Let $f$ and $g$ be complex-analytic functions on the unit disk $D_1$, and suppose that $$ \sup_{|z|\leq 1} \big||f(z)|-|g(z)|\big| \leq \epsilon. $$ I am curious whether there exists some $\theta\in \mathbb{R}$ such that on the half-disk $$ \sup_{|z|\leq 1/2} |f(z)- e^{i\theta} g(z)| \leq C \epsilon. $$
I can show that this holds when $g=1$ is the constant function. In this case I can use the fact that $|f|+\epsilon -1$ is subharmonic and positive in order to apply Cacciopoli's inequality to get a bound on $\int_{D_{3/4}} \big|\nabla |f|\big|^2$. Then I can use the fact that $\big|\nabla |f|\big| = |f'|$ to show that on $D_{1/2}$, $$ |f'|\leq C\delta. $$ This shows that $f$ is close to a constant, as desired.

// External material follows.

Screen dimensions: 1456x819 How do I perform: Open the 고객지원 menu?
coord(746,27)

This argument does not work when $g$ is not constant because $|f|-|g|+\epsilon$ is not subharmonic. I am curious if there is another way to proceed.

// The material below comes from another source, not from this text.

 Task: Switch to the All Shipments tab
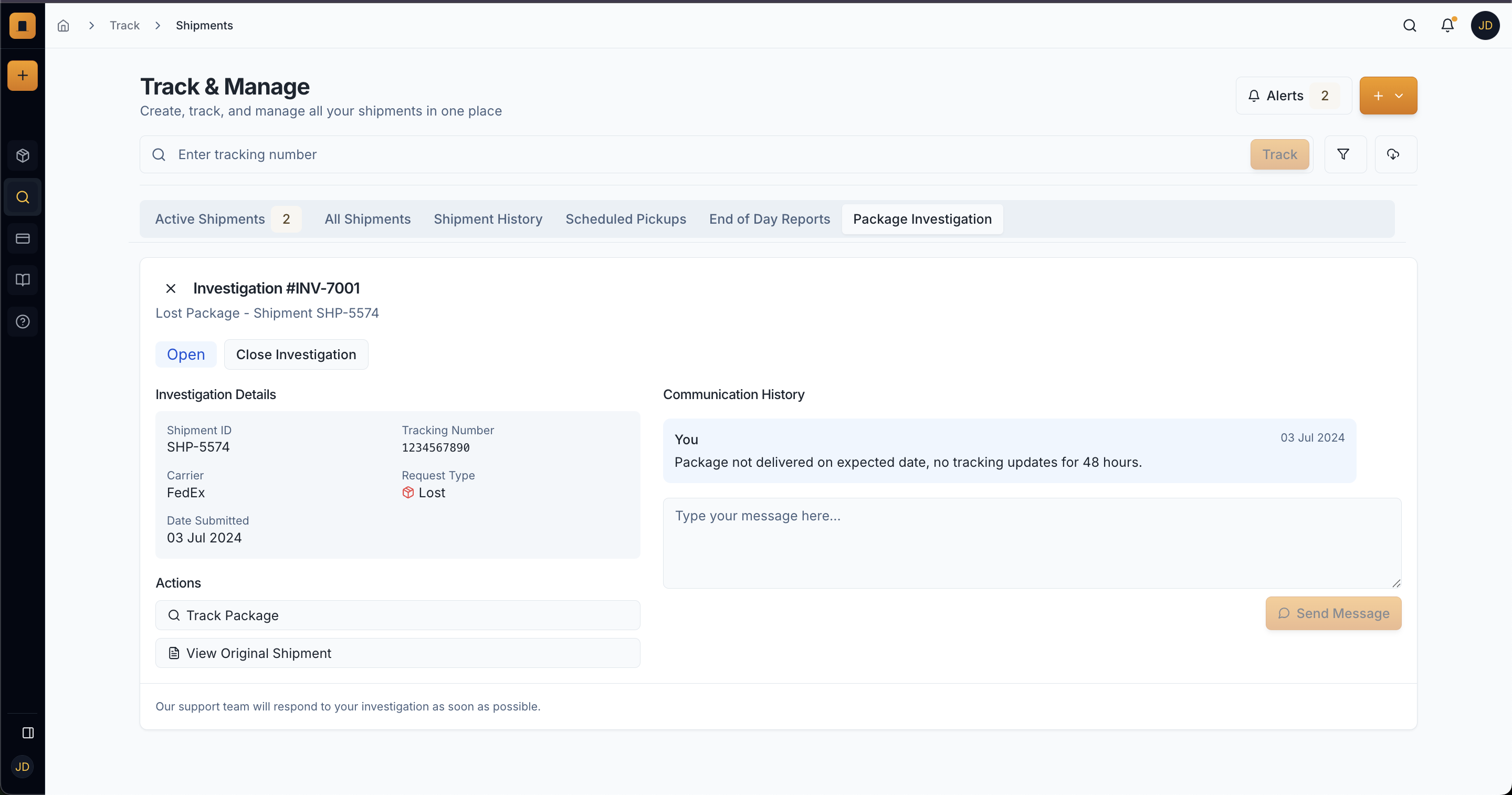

One barrier that makes the argument difficult to find is the example $f(z)=z$ and $g(z)=\overline{z}$. In this case $g$ is not analytic so the hypotheses do not hold, but it does show that the desired bound will not follow from only using bounds such as the maximum principle on $f$ and $g$ in isolation (perhaps one can use that $fg$ is also analytic, for example).